* [TASK INSTRUCTIONS] Retype the records in full, exactly as they stand.

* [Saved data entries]
BEGIN

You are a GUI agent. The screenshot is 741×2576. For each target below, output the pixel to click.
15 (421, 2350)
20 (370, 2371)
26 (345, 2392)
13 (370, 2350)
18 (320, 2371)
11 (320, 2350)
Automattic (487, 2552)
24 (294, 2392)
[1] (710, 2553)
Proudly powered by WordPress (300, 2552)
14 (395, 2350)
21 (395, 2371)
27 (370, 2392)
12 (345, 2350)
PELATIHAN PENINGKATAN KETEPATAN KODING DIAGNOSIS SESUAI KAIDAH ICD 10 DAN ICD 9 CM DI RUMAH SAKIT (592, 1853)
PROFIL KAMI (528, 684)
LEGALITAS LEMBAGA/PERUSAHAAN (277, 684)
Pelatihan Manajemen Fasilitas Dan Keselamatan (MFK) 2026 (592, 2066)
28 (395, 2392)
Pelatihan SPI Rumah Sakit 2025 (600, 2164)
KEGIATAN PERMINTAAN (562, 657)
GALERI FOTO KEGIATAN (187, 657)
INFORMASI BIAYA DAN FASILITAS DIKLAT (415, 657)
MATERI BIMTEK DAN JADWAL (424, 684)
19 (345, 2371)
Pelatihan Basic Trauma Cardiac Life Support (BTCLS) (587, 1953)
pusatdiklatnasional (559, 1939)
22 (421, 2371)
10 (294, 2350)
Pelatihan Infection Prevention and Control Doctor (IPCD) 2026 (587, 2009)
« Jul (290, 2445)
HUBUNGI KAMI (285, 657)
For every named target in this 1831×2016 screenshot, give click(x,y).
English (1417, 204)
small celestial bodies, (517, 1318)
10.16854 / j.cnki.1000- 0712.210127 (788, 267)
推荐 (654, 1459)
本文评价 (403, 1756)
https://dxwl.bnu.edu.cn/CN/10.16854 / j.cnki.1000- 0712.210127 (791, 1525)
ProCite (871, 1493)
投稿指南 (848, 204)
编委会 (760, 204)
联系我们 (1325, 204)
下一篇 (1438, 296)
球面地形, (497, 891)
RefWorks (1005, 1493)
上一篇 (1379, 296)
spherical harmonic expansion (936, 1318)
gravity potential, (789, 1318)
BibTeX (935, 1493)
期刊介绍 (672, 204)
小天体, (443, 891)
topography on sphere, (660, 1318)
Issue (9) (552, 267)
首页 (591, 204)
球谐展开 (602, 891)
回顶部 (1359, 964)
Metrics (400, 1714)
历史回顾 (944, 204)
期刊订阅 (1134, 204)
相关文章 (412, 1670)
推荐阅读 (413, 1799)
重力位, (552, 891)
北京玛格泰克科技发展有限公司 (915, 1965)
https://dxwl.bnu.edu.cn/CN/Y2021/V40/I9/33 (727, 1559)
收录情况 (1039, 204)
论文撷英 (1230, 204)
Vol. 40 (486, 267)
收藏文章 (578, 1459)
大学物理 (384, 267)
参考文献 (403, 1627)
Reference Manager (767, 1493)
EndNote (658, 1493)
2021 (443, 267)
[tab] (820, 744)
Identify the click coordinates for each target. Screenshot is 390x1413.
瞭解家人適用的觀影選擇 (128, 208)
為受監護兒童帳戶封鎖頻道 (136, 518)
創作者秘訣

END

* [RESPONSE AREA]
You are a GUI agent. The screenshot is 741×2576. For each target below, output the pixel to click.
15 (421, 2350)
20 (370, 2371)
26 (345, 2392)
13 (370, 2350)
18 (320, 2371)
11 (320, 2350)
Automattic (487, 2552)
24 (294, 2392)
[1] (710, 2553)
Proudly powered by WordPress (300, 2552)
14 (395, 2350)
21 (395, 2371)
27 (370, 2392)
12 (345, 2350)
PELATIHAN PENINGKATAN KETEPATAN KODING DIAGNOSIS SESUAI KAIDAH ICD 10 DAN ICD 9 CM DI RUMAH SAKIT (592, 1853)
PROFIL KAMI (528, 684)
LEGALITAS LEMBAGA/PERUSAHAAN (277, 684)
Pelatihan Manajemen Fasilitas Dan Keselamatan (MFK) 2026 (592, 2066)
28 (395, 2392)
Pelatihan SPI Rumah Sakit 2025 (600, 2164)
KEGIATAN PERMINTAAN (562, 657)
GALERI FOTO KEGIATAN (187, 657)
INFORMASI BIAYA DAN FASILITAS DIKLAT (415, 657)
MATERI BIMTEK DAN JADWAL (424, 684)
19 (345, 2371)
Pelatihan Basic Trauma Cardiac Life Support (BTCLS) (587, 1953)
pusatdiklatnasional (559, 1939)
22 (421, 2371)
10 (294, 2350)
Pelatihan Infection Prevention and Control Doctor (IPCD) 2026 (587, 2009)
« Jul (290, 2445)
HUBUNGI KAMI (285, 657)
For every named target in this 1831×2016 screenshot, give click(x,y).
English (1417, 204)
small celestial bodies, (517, 1318)
10.16854 / j.cnki.1000- 0712.210127 (788, 267)
推荐 (654, 1459)
本文评价 (403, 1756)
https://dxwl.bnu.edu.cn/CN/10.16854 / j.cnki.1000- 0712.210127 (791, 1525)
ProCite (871, 1493)
投稿指南 (848, 204)
编委会 (760, 204)
联系我们 (1325, 204)
下一篇 (1438, 296)
球面地形, (497, 891)
RefWorks (1005, 1493)
上一篇 (1379, 296)
spherical harmonic expansion (936, 1318)
gravity potential, (789, 1318)
BibTeX (935, 1493)
期刊介绍 (672, 204)
小天体, (443, 891)
topography on sphere, (660, 1318)
Issue (9) (552, 267)
首页 (591, 204)
球谐展开 (602, 891)
回顶部 (1359, 964)
Metrics (400, 1714)
历史回顾 (944, 204)
期刊订阅 (1134, 204)
相关文章 (412, 1670)
推荐阅读 (413, 1799)
重力位, (552, 891)
北京玛格泰克科技发展有限公司 (915, 1965)
https://dxwl.bnu.edu.cn/CN/Y2021/V40/I9/33 (727, 1559)
收录情况 (1039, 204)
论文撷英 (1230, 204)
Vol. 40 (486, 267)
收藏文章 (578, 1459)
大学物理 (384, 267)
参考文献 (403, 1627)
Reference Manager (767, 1493)
EndNote (658, 1493)
2021 (443, 267)
[tab] (820, 744)
Identify the click coordinates for each target. Screenshot is 390x1413.
瞭解家人適用的觀影選擇 (128, 208)
為受監護兒童帳戶封鎖頻道 (136, 518)
創作者秘訣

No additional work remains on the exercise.